Donauinsel - De protección contra inundaciones a respiro urbano
La Donauinsel, o Isla del Danubio, es una larga y estrecha isla artificial en Viena, situada entre el Danubio y el canal del Nuevo Danubio. Se extiende a lo largo de unos 21 kilómetros con una anchura que varía entre 70 y 210 metros. La isla fue construida entre 1972 y 1988 como parte del sistema de protección contra inundaciones de Viena, pero con el tiempo se ha convertido en uno de los espacios naturales y de ocio más importantes de la ciudad.
Hoy, la Donauinsel es un destino muy querido tanto por vieneses como por turistas. Sus carriles para bicicletas y pistas para correr, libres de coches, recorren ambos lados de la isla a lo largo de sus 21 kilómetros, sumando unos 40 kilómetros de pavimento ininterrumpido, perfecto para los amantes del deporte. La isla cuenta además con varias zonas de baño habilitadas, la más popular de las cuales es Copa Beach, donde puedes relajarte en la arena o darte un chapuzón en las aguas tranquilas del Nuevo Danubio. Deportes acuáticos como el kayak, el paddle surf y el windsurf son actividades habituales que atraen a aventureros y aficionados por igual.
La comida y la bebida forman parte esencial de la experiencia en la Donauinsel. La isla acoge numerosos bares de playa y restaurantes de temporada que sirven de todo, desde aperitivos informales hasta cócteles con vistas al agua.

Aunque algunas zonas de la Donauinsel están desarrolladas con bares, restaurantes y playas artificiales, gran parte de ella permanece como naturaleza virgen. El extremo norte, en particular, es un refugio tranquilo donde encontrar flores silvestres, pequeños bosques y rincones de baño escondidos. La isla también acoge especies de aves poco comunes, lo que la convierte en un lugar estupendo para los amantes de la naturaleza.
Si la Donauinsel es el patio de recreo de la ciudad, el Donauinselfest es su fiesta definitiva.

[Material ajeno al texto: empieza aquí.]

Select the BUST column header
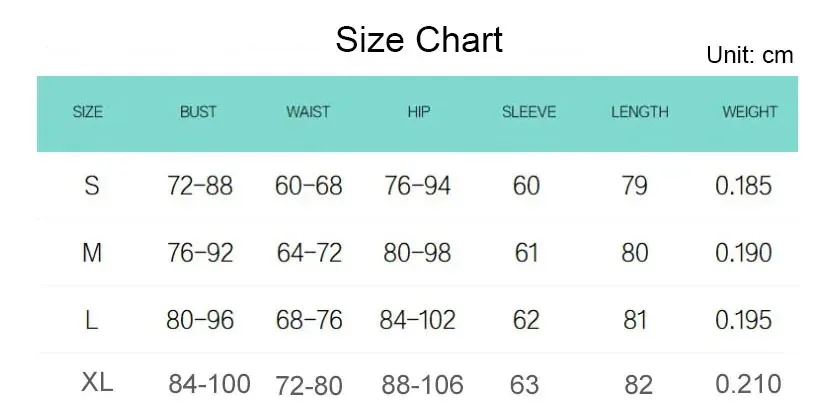This screenshot has height=419, width=820. click(x=198, y=112)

Celebrado cada junio, el Donauinselfest es el mayor festival de música gratuito al aire libre de Europa, que atrae a más de 3 millones de visitantes cada año. El festival comenzó en 1984 como un pequeño evento local, pero creció rápidamente hasta convertirse en una celebración de tres días dedicada a la música, la cultura y la comunidad.
La Donauinsel es donde los vieneses van cuando quieren desconectar. Cualquier día soleado, verás a grupos de amigos asando salchichas en las barbacoas públicas, familias montando pícnics junto al agua y ciclistas recorriendo los largos carriles a toda velocidad. Es habitual encontrar gente tumbada en mantas con una botella de vino, disfrutando del sol.
Si te gusta el ejercicio, la isla cuenta con gimnasios al aire libre y estaciones de entrenamiento repartidos a lo largo de los caminos. En verano, puede que te topes con una clase gratuita de yoga o fitness. El ambiente aquí es relajado pero social: es uno de esos sitios donde los vieneses quedan de forma natural, sin necesidad de hacer planes.